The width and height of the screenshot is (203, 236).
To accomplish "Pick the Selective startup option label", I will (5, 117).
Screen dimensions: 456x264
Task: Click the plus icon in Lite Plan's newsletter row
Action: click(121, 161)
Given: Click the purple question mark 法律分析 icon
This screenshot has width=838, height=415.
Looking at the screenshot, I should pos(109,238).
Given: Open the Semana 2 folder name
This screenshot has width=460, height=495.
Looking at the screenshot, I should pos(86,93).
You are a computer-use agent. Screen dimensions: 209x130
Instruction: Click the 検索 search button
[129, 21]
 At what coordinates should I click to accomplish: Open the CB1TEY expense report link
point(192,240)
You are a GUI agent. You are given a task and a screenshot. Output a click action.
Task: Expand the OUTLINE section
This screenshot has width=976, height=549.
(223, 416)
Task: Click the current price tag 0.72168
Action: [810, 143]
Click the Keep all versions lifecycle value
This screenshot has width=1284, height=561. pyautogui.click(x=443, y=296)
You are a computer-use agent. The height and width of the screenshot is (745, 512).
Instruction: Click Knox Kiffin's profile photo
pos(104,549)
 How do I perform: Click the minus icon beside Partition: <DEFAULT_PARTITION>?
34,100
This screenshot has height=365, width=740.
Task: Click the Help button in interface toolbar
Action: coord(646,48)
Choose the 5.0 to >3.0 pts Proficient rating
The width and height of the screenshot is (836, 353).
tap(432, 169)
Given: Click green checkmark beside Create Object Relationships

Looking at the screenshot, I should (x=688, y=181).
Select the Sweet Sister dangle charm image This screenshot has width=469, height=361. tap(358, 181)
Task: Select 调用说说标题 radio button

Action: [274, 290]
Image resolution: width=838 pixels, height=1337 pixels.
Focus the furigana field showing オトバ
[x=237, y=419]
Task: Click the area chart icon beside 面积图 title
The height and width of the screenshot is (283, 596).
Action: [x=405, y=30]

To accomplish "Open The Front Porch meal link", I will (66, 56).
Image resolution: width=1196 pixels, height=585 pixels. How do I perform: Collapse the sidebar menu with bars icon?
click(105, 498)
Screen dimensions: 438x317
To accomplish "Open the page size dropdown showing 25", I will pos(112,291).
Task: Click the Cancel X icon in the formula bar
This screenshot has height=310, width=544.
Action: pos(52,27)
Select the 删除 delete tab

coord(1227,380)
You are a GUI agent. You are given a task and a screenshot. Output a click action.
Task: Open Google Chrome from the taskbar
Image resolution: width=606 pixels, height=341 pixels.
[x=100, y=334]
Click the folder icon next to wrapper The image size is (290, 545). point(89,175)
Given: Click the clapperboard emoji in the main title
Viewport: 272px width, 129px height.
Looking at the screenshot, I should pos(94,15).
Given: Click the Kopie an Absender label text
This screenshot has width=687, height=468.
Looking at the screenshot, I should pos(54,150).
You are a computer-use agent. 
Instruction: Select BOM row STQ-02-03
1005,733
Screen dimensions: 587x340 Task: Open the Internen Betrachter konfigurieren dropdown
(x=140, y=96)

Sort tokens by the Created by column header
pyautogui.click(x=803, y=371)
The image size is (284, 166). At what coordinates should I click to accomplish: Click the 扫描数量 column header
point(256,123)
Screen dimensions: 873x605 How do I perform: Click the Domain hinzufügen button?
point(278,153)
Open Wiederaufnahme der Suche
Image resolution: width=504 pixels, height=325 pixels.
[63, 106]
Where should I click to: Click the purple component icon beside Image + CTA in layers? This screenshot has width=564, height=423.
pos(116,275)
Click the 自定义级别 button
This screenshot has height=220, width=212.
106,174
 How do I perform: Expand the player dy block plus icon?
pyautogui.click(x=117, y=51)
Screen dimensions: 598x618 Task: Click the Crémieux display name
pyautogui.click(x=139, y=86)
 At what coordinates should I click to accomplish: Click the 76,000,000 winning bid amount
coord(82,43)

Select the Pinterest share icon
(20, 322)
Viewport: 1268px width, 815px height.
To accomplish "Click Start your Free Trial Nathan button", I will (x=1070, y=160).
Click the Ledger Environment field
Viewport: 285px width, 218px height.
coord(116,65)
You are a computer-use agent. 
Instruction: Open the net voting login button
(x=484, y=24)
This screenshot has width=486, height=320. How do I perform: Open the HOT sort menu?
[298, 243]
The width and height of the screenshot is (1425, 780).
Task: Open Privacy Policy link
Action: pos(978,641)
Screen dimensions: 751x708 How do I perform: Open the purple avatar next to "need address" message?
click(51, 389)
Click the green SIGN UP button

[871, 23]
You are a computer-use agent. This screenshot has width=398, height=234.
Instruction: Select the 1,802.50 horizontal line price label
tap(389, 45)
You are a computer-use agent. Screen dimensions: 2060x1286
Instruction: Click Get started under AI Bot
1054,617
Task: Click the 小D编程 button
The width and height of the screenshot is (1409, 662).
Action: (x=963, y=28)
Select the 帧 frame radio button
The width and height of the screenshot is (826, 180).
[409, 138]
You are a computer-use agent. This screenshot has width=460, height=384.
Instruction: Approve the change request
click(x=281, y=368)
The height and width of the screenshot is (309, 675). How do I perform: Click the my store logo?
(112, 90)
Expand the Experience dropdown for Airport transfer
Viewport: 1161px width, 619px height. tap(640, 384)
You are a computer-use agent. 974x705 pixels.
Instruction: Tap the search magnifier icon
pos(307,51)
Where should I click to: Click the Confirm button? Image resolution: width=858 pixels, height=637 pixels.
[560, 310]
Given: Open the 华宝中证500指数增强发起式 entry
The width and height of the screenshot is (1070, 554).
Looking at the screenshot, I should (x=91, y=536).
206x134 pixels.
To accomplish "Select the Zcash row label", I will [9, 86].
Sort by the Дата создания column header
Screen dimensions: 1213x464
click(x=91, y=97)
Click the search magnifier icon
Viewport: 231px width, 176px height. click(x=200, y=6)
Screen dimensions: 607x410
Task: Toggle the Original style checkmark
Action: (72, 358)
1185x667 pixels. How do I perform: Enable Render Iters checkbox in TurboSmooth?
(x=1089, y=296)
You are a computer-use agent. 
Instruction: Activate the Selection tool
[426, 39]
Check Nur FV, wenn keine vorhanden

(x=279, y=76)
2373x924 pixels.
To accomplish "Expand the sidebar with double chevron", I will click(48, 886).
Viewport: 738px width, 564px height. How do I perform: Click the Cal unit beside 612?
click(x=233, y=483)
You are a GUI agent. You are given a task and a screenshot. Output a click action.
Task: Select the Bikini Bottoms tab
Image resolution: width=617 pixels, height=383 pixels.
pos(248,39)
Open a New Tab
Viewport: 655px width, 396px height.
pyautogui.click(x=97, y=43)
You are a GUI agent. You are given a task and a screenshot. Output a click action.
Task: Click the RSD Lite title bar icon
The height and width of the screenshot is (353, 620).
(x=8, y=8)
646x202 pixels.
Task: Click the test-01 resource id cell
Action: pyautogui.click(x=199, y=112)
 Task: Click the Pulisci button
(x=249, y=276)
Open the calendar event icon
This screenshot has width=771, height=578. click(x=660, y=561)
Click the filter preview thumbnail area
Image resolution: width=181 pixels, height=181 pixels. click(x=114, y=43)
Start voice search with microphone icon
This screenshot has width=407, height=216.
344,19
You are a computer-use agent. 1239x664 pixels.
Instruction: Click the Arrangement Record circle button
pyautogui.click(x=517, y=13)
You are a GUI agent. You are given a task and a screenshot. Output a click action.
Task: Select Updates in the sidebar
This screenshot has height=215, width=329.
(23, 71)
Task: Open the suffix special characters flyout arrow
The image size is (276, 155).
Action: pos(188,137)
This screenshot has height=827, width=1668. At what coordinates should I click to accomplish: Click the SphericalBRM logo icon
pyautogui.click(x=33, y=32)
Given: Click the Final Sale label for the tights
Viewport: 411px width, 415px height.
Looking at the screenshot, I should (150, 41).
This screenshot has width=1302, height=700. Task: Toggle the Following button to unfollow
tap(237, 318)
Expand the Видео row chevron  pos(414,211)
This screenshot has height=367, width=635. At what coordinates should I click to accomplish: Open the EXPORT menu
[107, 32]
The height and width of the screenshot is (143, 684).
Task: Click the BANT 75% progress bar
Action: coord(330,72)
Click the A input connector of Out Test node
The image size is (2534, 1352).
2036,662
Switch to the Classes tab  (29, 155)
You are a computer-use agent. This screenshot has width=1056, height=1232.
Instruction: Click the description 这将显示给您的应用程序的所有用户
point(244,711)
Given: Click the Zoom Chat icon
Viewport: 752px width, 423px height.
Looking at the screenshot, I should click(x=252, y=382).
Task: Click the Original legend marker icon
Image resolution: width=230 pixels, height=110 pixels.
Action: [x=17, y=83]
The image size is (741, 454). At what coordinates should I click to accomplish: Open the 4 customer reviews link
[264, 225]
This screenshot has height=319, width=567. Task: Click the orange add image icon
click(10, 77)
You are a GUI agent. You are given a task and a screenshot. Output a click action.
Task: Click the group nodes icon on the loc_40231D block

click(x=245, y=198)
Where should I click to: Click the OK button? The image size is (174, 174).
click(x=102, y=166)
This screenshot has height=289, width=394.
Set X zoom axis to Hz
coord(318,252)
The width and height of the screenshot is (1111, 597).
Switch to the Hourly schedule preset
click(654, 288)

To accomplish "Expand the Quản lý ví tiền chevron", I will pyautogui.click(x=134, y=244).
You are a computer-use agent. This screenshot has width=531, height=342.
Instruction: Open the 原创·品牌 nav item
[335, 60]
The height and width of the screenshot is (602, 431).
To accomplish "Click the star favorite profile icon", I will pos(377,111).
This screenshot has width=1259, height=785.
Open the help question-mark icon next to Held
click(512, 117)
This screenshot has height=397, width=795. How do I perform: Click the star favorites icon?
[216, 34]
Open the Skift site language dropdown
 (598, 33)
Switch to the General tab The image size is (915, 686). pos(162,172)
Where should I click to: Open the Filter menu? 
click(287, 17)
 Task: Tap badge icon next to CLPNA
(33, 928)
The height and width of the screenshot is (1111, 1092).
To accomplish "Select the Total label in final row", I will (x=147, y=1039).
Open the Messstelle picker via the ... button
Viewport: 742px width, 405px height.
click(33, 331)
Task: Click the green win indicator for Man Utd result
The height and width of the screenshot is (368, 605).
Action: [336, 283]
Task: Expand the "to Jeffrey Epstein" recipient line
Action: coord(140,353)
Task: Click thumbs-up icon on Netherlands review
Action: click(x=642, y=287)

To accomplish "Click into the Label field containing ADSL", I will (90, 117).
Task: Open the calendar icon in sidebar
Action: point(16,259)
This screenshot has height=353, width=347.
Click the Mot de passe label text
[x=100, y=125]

=======

The task
Copy the items above verbatim, from the line with "Task: Click the green" through the end of the items.

Exercise answer
Task: Click the green win indicator for Man Utd result
The height and width of the screenshot is (368, 605).
Action: [336, 283]
Task: Expand the "to Jeffrey Epstein" recipient line
Action: coord(140,353)
Task: Click thumbs-up icon on Netherlands review
Action: click(x=642, y=287)

To accomplish "Click into the Label field containing ADSL", I will (90, 117).
Task: Open the calendar icon in sidebar
Action: point(16,259)
This screenshot has height=353, width=347.
Click the Mot de passe label text
[x=100, y=125]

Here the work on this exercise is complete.